> _Records supplied_
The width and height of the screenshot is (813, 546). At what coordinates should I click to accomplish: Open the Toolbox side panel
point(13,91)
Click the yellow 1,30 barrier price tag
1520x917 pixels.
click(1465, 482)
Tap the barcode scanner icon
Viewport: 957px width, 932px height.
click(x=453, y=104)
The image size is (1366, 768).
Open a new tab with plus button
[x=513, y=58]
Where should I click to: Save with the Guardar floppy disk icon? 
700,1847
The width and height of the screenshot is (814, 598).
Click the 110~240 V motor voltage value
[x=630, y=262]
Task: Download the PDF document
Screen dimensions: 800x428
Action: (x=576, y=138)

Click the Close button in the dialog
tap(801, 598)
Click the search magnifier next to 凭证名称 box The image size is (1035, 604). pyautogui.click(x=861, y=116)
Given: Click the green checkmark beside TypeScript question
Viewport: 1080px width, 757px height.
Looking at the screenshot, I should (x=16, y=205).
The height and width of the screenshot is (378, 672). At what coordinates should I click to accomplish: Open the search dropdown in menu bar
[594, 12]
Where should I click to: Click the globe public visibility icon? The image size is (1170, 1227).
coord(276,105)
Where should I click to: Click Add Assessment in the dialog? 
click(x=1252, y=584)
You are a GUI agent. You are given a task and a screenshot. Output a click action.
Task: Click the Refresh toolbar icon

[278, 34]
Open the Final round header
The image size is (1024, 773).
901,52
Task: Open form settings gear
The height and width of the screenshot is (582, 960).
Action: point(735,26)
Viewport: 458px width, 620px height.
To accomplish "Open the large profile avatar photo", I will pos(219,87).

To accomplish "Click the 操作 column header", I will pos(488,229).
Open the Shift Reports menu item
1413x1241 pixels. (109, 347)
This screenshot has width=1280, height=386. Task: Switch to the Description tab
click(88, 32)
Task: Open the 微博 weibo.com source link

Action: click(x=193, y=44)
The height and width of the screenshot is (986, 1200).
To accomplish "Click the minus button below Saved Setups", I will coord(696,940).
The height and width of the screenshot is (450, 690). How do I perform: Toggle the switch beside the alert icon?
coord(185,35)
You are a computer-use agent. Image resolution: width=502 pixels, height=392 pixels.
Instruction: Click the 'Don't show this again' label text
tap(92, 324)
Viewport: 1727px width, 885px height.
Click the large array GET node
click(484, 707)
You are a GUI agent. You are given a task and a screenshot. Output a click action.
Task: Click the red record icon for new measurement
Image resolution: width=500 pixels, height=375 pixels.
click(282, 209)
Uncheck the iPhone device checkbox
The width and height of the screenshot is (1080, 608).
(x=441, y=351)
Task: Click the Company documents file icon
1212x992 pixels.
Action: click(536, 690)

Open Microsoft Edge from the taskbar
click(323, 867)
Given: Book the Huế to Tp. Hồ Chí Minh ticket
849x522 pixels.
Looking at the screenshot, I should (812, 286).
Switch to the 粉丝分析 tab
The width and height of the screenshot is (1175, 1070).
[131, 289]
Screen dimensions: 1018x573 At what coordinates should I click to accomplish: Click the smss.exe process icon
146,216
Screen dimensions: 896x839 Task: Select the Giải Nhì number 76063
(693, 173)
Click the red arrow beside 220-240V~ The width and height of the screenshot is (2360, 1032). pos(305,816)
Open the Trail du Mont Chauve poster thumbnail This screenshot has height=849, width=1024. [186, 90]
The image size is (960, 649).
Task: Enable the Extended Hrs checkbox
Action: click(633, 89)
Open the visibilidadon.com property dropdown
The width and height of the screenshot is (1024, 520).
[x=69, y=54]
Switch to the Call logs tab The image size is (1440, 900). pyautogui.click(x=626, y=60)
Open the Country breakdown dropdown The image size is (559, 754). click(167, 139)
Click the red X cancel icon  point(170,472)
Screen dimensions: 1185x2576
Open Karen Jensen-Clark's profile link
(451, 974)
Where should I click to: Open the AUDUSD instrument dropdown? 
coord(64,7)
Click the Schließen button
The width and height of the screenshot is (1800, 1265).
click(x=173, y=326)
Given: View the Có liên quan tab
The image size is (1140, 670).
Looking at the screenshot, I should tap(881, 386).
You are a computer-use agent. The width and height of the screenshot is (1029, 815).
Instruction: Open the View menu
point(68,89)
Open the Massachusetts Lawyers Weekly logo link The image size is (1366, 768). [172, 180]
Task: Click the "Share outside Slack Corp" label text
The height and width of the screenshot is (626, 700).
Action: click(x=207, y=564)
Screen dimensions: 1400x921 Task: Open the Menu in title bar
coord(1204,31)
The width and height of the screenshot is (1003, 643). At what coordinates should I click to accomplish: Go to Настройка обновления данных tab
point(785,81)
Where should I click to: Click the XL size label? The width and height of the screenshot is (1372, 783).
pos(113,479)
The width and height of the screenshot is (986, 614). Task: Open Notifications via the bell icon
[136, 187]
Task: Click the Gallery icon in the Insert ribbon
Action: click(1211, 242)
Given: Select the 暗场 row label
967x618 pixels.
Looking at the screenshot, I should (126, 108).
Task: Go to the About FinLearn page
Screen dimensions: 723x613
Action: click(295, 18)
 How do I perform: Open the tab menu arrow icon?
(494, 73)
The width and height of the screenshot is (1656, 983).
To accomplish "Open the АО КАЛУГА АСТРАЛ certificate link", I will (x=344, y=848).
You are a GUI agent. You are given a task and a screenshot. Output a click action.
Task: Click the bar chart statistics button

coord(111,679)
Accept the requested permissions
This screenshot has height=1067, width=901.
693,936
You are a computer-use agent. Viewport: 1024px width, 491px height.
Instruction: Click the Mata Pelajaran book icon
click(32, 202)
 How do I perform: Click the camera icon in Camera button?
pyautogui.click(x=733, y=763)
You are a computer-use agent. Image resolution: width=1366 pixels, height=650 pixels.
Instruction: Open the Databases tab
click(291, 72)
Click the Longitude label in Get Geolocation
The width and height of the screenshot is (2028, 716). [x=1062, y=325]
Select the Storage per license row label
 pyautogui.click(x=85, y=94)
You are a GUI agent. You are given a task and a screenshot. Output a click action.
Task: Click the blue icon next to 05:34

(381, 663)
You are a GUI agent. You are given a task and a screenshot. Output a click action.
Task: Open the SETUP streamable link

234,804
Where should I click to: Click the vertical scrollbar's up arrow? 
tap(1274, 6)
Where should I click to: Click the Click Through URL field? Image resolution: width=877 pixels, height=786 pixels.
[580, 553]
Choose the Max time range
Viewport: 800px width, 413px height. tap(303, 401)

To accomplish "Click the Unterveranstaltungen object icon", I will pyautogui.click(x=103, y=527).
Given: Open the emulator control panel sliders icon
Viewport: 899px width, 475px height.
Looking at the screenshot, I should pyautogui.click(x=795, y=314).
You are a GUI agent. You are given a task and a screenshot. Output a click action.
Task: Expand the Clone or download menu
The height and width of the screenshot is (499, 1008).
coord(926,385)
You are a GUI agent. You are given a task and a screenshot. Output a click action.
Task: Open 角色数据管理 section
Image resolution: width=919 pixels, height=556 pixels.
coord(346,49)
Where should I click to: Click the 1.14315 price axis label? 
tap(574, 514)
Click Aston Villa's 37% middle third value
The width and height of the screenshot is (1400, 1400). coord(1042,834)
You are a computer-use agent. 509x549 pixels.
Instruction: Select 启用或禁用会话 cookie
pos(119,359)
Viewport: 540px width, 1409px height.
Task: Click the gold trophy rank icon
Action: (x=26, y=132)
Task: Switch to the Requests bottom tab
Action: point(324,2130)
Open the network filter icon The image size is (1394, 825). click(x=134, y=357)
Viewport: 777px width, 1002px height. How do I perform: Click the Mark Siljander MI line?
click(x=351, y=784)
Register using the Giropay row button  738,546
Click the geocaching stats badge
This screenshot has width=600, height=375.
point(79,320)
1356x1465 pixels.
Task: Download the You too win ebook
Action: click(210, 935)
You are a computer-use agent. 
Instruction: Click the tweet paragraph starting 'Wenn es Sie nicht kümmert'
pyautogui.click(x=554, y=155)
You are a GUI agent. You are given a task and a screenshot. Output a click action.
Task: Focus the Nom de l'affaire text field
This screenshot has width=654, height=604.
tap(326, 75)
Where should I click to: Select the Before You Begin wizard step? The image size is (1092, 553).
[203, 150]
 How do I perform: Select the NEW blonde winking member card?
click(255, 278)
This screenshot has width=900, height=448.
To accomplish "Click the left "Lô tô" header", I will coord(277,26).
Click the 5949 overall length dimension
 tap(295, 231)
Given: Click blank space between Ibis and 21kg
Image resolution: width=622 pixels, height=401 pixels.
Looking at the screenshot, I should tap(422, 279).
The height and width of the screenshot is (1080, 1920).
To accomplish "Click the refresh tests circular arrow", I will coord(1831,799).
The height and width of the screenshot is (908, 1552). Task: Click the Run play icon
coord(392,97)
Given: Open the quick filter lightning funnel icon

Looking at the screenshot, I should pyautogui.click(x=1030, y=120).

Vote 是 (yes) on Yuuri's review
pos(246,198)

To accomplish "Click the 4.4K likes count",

> _Problem requirements_
In the listing above, find the lines holding the word "computer" and copy them.

> _Answer for the task_
You are a computer-use agent. Image resolution: width=502 pixels, height=392 pixels.
You are a computer-use agent. The width and height of the screenshot is (1029, 815).
You are a computer-use agent. Viewport: 1024px width, 491px height.
You are a computer-use agent. Image resolution: width=1366 pixels, height=650 pixels.
You are a computer-use agent. 509x549 pixels.
You are a computer-use agent. 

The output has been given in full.